Cougar Health Services offers violence prevention, mental health resources

Exterior of Cougar Health Services building.
Cougar Health Services building

For many people across the country and the WSU system, COVID-19 has increased loneliness and isolation, added stressors to daily life, and exacerbated existing challenges. Those struggling with mental health and gender-based violence may have found that these issues have become particularly acute over the past year.

To empower members of the WSU community to cope with these challenges, Cougar Health Services (CHS) is hosting several online trainings this spring that will teach Cougs to recognize and assist people in crisis.

Creating safe campus environments

Count on Cougs, the CHS Health Promotion team’s violence-prevention program, aims to reduce instances of sexual and gender-based violence at WSU by teaching bystanders to intervene. Nationally, about 1 in 5 women and 1 in 16 men will experience some kind of sexual assault in college, according to Taylor Ellsworth, health education coordinator for violence prevention programs at CHS, and programs like Count on Cougs are crucial to reducing those numbers.

The program is available to faculty, staff, and students throughout the WSU system and is mandatory for all incoming students. It teaches participants to use the four Ds – direct, delegate, distract, delay – to intervene when they see potentially harmful situations. Although direct intervention is perhaps the most well-known strategy, Ellsworth said the other Ds are equally important.

“Being direct is not always an accessible or safe option for people because there are barriers to actually stepping in,” she said. “The other Ds allow people to have different options if direct intervention isn’t comfortable for them.”

Count on Cougs is relatively new (it replaced the Green Dot program in fall 2020), but Ellsworth has already seen positive outcomes: Program participants can identify sexual violence as both a problem and an institutional priority, and they have acquired a sense of responsibility to act and learned intervention strategies.

Ellsworth is encouraged by these early results and looks forward to further engaging the community in violence prevention.

“I think one of the reasons Count on Cougs is successful is that it’s accessible to everyone,” she said. “We’re really focusing on what people can do collectively to keep their fellow Cougs safe.”

‘It’s okay to feel bad’

In addition to Count on Cougs, CHS has several programs that teach students how to help themselves and others through mental health challenges, including those caused by violence.

“Trauma is such a strong risk factor for all sorts of mental health challenges,” said Nikita Alimohammad, health promotion specialist for mental health and suicide prevention at CHS.
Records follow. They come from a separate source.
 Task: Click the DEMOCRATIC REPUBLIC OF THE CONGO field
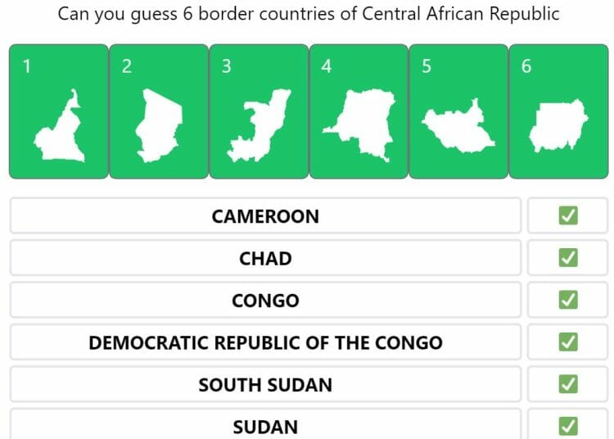pyautogui.click(x=265, y=342)
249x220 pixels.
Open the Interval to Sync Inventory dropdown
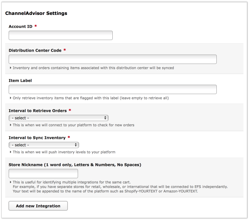point(44,145)
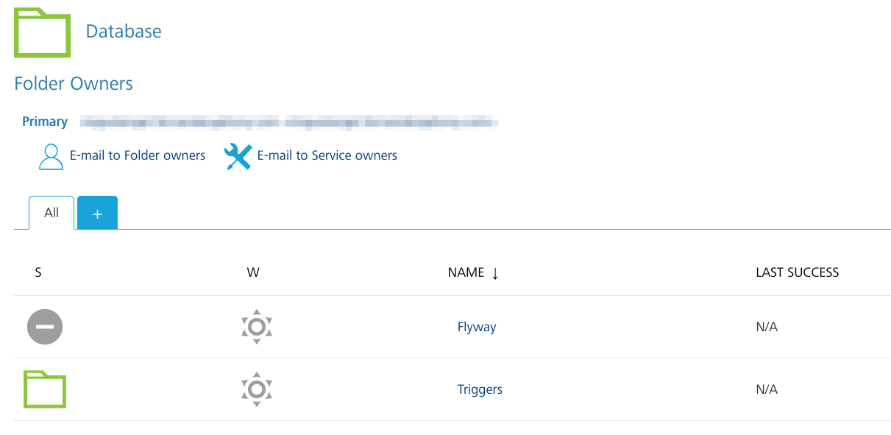
Task: Click the E-mail to Folder owners link
Action: coord(138,155)
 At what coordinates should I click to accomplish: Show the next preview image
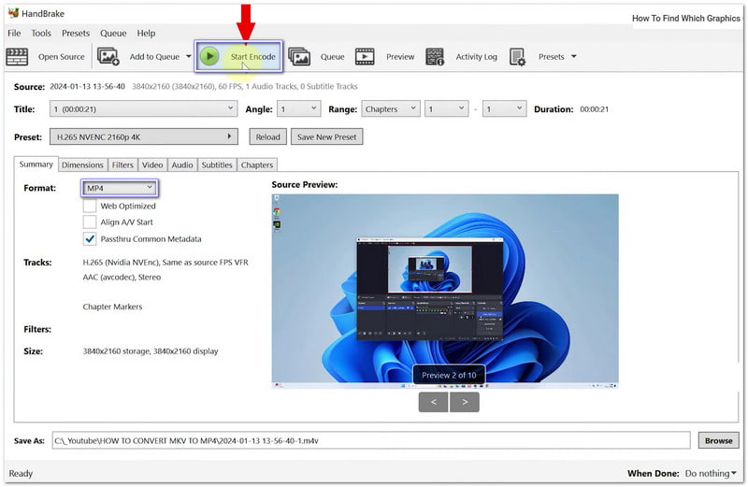tap(465, 402)
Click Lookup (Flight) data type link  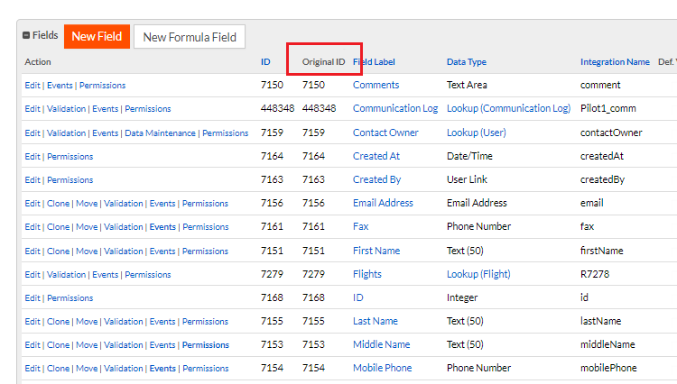(480, 274)
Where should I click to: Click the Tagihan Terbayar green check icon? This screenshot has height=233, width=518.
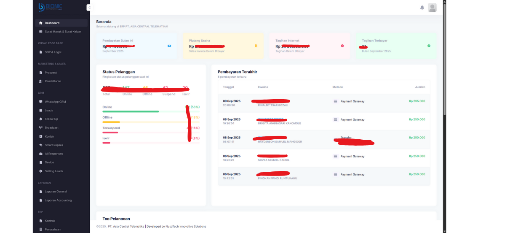click(429, 46)
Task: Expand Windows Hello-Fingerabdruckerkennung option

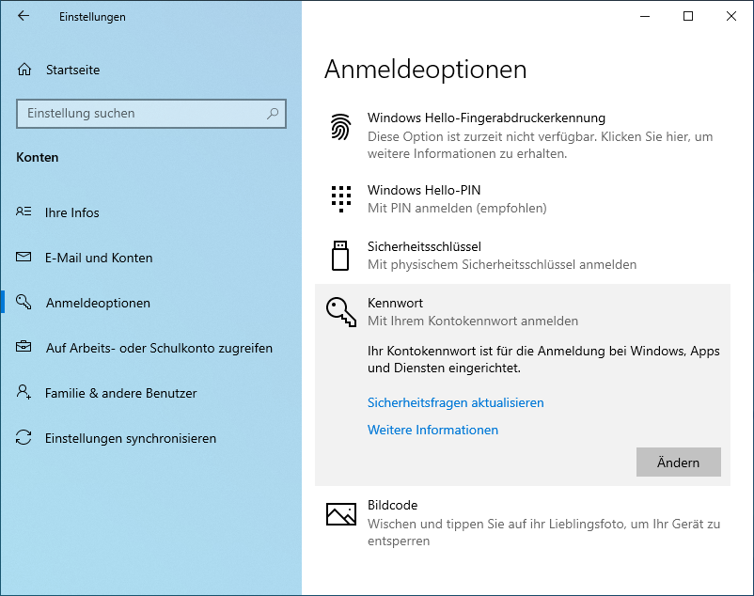Action: (x=486, y=118)
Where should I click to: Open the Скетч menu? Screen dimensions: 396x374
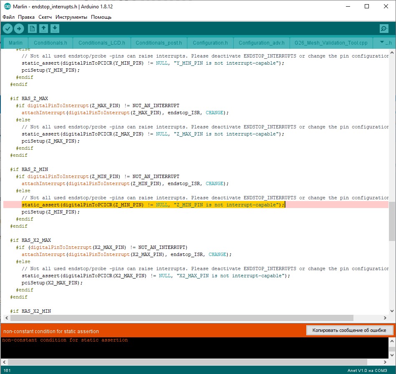pyautogui.click(x=45, y=17)
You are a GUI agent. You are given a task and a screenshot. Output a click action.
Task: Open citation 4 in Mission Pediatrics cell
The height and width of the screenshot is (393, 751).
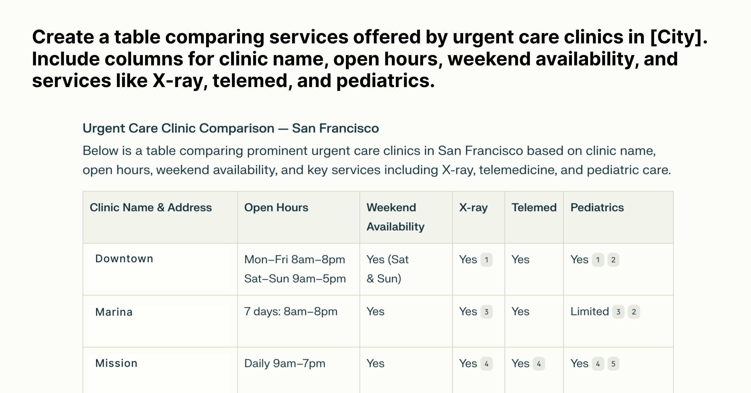[598, 364]
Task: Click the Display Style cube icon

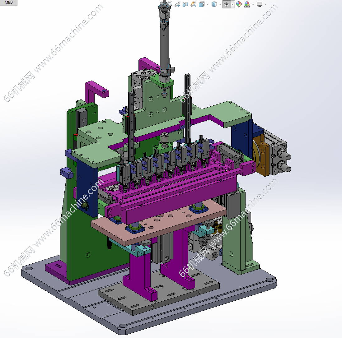Action: point(214,4)

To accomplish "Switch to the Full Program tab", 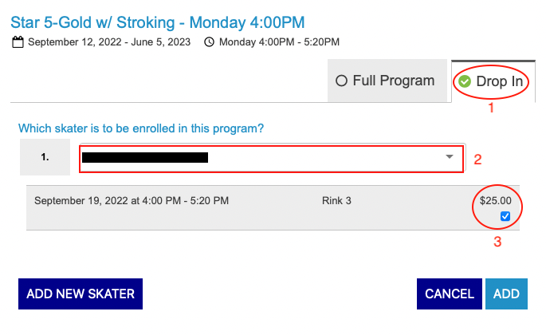I will (387, 81).
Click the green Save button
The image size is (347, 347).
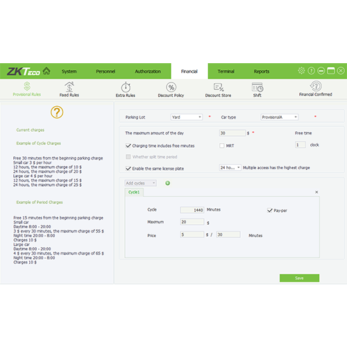299,278
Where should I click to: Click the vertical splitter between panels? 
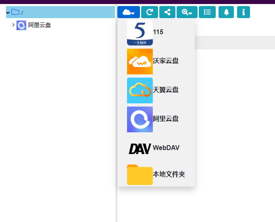[117, 121]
Alimohammad’s team offers Mental Health First Aid, which helps participants assist someone experiencing a mental health crisis, and Campus Connect, a suicide prevention training, are available to all students, staff, and faculty. Other student-specific programs teach resiliency and general life skills, so students can manage mental health issues before they become crises.

Alimohammad said that normalizing mental health challenges has gained traction in recent years, but people still face persistent stigma around mental health.

If you have experienced violence or need mental health support, please reach out. There are a number of resources available:

“I want people to know it’s okay to feel bad,” she said. “We’re trying to get students to not only feel more comfortable talking about their mental health but also seek help.”

Although COVID-19 has limited many programs in the past year, it has had some positive effects: it has opened up the national conversation around mental health, and it has allowed Alimohammad’s team to offer trainings to the entire WSU system.

“Being online is a huge benefit,” she said. “We can offer programs to more people and offer more sessions.”

With the increased access to mental health resources, Alimohammad hopes that more students will continue to prioritize their mental health and seek support when they need it.

“We need to normalize the fact that people are lonely right now and that people are feeling isolated and struggling,” she said. “We have to be comfortable talking about that.”